What to work on:
In the records below, begin at the line that contains "Screen dimensions: 800x521" and continue through the last line, then rewrite those lines as a JSON list of strings, one string per line, skipping blank lines. Leave the pictures out of your answer.

[Dataset entries]
..............................
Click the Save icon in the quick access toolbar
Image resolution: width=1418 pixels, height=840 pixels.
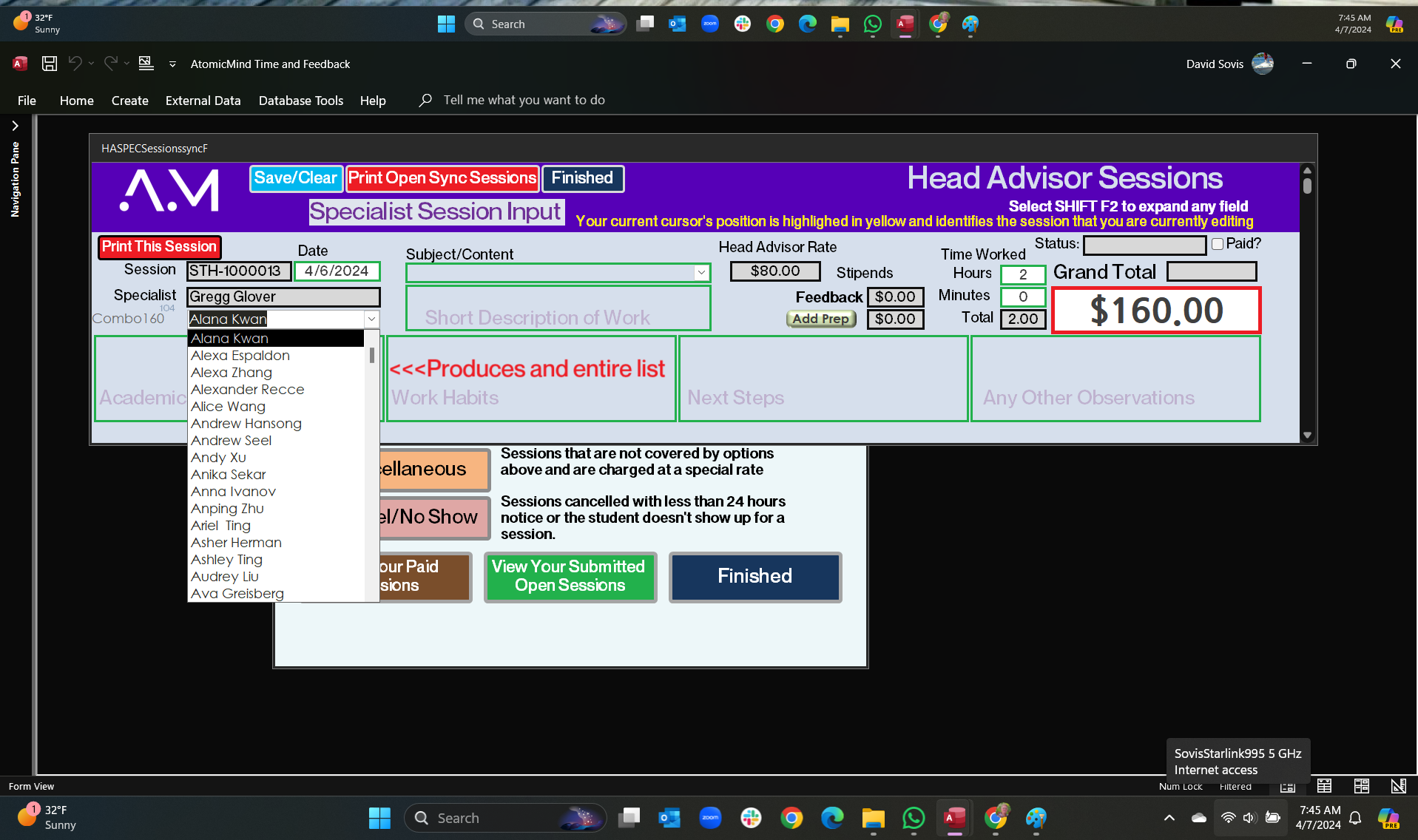click(x=50, y=64)
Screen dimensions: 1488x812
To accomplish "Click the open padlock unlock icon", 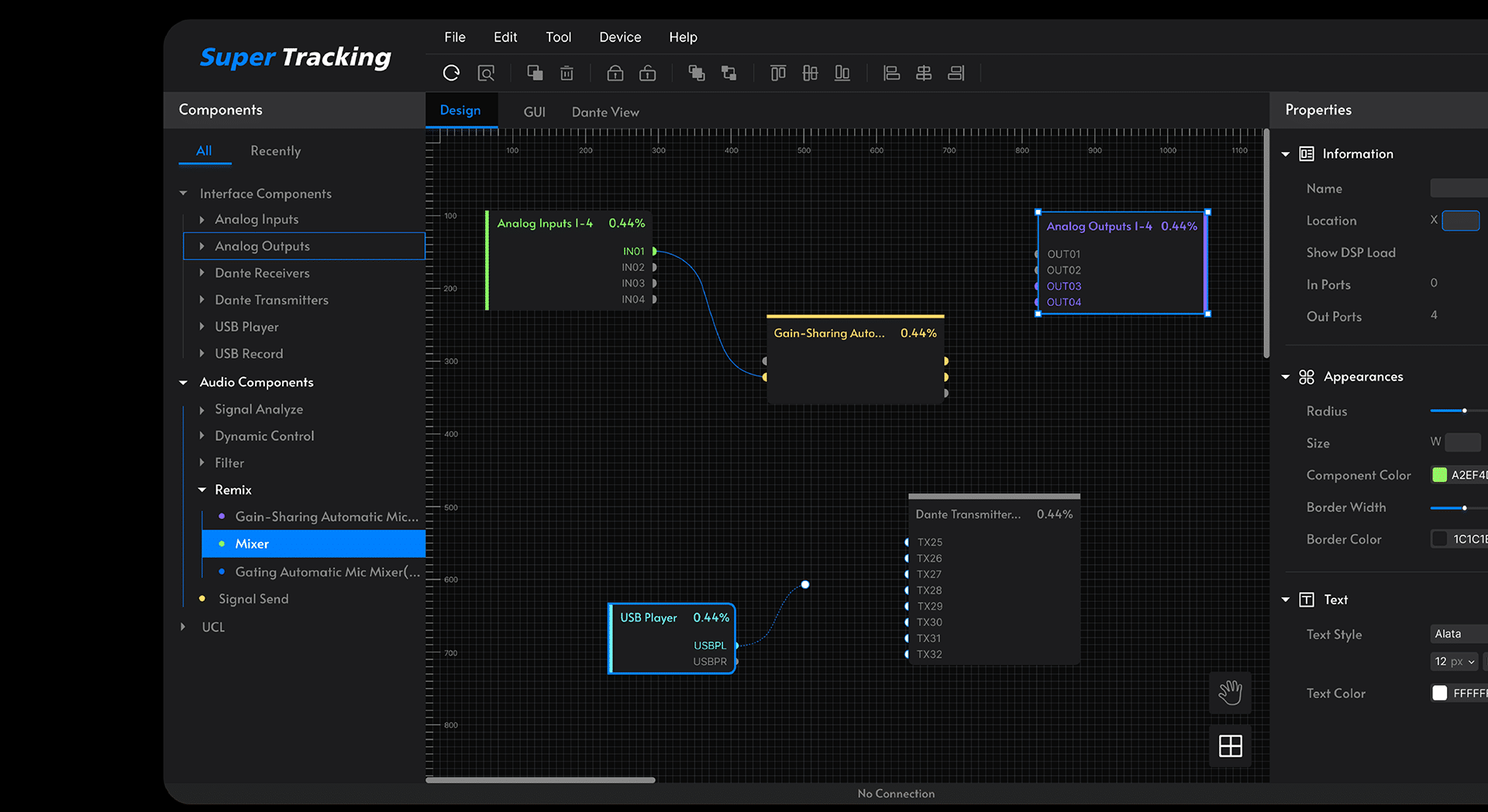I will click(x=647, y=73).
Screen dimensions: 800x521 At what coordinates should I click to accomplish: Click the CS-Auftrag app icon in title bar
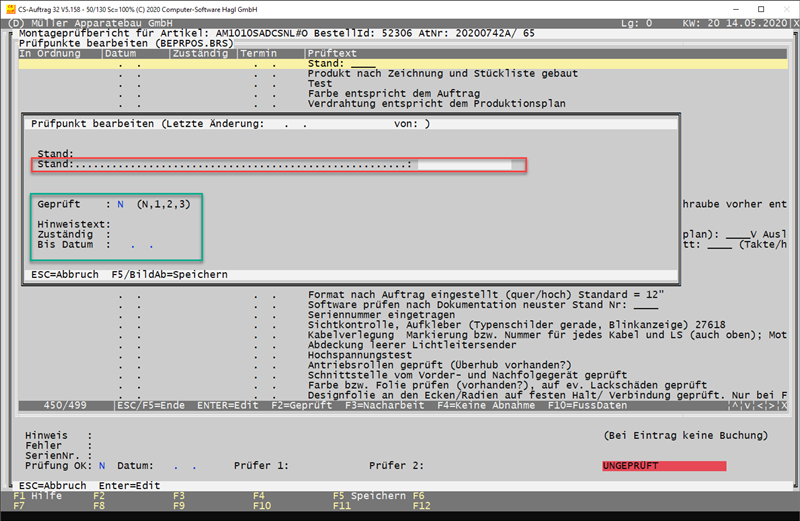tap(9, 8)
..............................
Task answer:
[
  "Screen dimensions: 800x521 At what coordinates should I click to accomplish: Click the CS-Auftrag app icon in title bar",
  "tap(9, 8)"
]